"In some parts of the country ... the public sector accounts for a third of the workforce. An urgent rebalancing was vital", wrote Damian Reece in The Daily Telegraph.
How much of the workforce should be in the public sector, then? We have to start from the premise that the public sector is a Bad Thing, which Reece only hints at by suggesting imbalance between the private and public sectors (presumably).
Here's the point. The only work that should be done is work that is directly relevant to social progress. Having a job to get money does not count as 'relevant to social progress', unless the work being done is in itself relevant to social progress. The work that needs to be done should be done in the most efficient way possible relative to the actual (ie not money) resources available. In many cases this means machines. Humans should only be doing socially relevant work that cannot be done by machines.
People in he public and private sectors all want/need to keep their jobs and there's a tendency to not be as efficient as possible in order that people may stay in work. The public sector gets criticised for that because it's tax funded and most people have no choice but to pay taxes, whereas in the private sector you allegedly have choice. This is a false dichotommy. The obvious essential service that the private sector predominates is food production and distribution. But food isn't produced and distributed as efficiently as possible, because people would lose their jobs - so it's the same thing as the public sector being inefficient to save jobs.
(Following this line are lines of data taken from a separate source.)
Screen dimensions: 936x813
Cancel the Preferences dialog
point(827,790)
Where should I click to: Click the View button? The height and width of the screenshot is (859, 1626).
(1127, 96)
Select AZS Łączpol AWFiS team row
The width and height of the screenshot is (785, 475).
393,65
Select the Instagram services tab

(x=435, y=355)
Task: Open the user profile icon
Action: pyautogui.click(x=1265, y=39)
Until we decouple the need for access to the necessities of life from work and money, we are always going to have this problem. If we were so efficient that few if any people had jobs and therefore money to buy the efficiently produced goods/services, they would have to be given away. In our current system we create a cycle of consumption whereby jobs are made for people so that they can get money to buy the goods that are made for the large part to keep people in work.